Hemos de tener claro que los adolescentes van creando su propio sistema normativo que les servirá de guía para sus vidas.  Normas que poco a poco van constituyendo los valores que les acompañarán en sus experiencias, en sus relaciones humanas. Por eso es importante que los adultos les inviten a reflexionar sobre los valores. A pararse a pensar por ejemplo qué es un problema y qué no lo es. 

La importancia de las normas de convivencia 

En la adolescencia pueden darse problemas de muy diversa naturaleza. Desde los relacionados con el caos alimenticio, hasta los vinculados a la necesidad de fijar unos horarios. Problemas con los que hay que lidiar de forma reflexiva porque se trata de que la vida familiar, la relación entre padres e hijos adolescentes, no sea un campo de batalla cotidiana. 

Jerarquizar las normas 

Desde mi opinión profesional, no todas las normas quebrantadas merecen el mismo castigo o reprimenda. Algunas cuestiones pueden ser pasables mientras que otras no pueden ser tolerables de ninguna de las maneras. No se puede reaccionar de la misma forma si nuestro hijo de 15 años saca una mala nota en un examen que si nos damos cuenta de que empieza a “coquetear” con las drogas. Algo que trato de dejar claro a toda persona que acude a Julieta Domenicone Psicología

Fijar límites y detectar conductas de riesgo

Muy relacionado con lo último que acabo de apuntar está la que tiene que ser otra de las funciones de los adultos para con los hijos adolescentes: detectar y atajar conductas de riesgo. No solo relacionadas con las drogas y el alcohol, sino también con el sexo. Los jóvenes tienen que saber que pueden contar con nosotros, pedirnos ayuda y consejo

Paciencia y constancia, ingredientes básicos 

Volvemos a insistir en la idea de que somos modelos. De que es sumamente importante que el adolescente vea cómo nos posicionamos en la vida, de qué forma encaramos los problemas. Esto nos lleva a una máxima que para mi es fundamental: hay que educar sin miedo. Muchos adultos temen a los adolescentes, a las represalias que puedan tomar. Por eso es clave estar actualizados, conocer sus intereses, inquietudes y preocupaciones. Me refiero a ser permeables, a tener los ojos abiertos. Es importante no centrarse únicamente en los fallos y poner en valor los logros. Tratar de que los adolescentes acaben por hacer cosas como ayudar en casa, no por obligación, sino de forma espontánea. 

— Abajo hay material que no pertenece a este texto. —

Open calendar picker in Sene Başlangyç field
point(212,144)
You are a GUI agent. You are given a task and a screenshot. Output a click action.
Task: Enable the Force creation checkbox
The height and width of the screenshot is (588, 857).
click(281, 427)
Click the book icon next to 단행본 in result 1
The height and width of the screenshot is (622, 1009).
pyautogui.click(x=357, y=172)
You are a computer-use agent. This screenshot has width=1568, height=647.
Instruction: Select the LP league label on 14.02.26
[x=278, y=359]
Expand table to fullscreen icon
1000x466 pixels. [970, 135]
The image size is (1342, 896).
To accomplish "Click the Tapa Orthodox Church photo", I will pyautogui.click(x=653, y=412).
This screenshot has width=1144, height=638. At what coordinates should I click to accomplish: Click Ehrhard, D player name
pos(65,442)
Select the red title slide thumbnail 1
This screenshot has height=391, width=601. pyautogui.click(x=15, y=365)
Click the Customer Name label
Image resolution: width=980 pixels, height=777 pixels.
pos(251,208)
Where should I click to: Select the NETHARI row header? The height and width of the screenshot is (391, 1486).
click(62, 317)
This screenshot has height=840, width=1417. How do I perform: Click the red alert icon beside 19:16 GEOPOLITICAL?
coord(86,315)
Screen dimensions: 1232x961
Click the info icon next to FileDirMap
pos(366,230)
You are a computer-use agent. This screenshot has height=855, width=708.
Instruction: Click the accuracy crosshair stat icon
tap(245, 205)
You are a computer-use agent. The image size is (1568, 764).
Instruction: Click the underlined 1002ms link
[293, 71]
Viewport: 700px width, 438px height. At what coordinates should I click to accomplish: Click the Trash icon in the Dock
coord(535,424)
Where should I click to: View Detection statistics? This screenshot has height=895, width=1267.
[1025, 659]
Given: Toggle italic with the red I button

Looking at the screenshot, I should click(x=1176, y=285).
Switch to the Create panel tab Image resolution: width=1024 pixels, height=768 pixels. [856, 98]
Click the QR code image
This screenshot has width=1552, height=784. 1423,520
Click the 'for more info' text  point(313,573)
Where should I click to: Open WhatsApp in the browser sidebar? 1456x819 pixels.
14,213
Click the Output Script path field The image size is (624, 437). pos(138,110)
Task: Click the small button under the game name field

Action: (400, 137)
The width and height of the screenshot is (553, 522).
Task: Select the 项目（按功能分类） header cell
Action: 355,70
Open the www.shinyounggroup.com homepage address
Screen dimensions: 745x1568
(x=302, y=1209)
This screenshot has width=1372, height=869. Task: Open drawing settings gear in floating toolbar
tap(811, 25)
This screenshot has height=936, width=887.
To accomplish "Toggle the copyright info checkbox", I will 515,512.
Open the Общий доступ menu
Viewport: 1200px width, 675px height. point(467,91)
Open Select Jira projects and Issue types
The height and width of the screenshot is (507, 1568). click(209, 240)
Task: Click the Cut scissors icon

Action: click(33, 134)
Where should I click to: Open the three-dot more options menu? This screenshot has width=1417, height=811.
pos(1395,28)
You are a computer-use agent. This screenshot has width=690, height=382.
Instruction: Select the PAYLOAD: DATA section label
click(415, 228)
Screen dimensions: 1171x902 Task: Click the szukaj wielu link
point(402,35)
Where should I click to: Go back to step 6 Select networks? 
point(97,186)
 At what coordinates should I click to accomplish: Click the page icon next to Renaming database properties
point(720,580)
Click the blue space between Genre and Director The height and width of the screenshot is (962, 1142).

El vinculo entre padres e hijos empieza por un solido conocimiento de nosotros mismos, de nuestras fortalezas, de nuestras limitaciones, de nuestras debilidades, de nuestras capacidades y desde este punto de partida, ser capaces de brindarles nuestra guía y nuestro apoyo para acompañarlos en su propio camino. 

No existen las máscaras o los disfraces para ser padres. No les podemos brindar algo que no somos, pero sí podemos darles lo mejor de nosotros.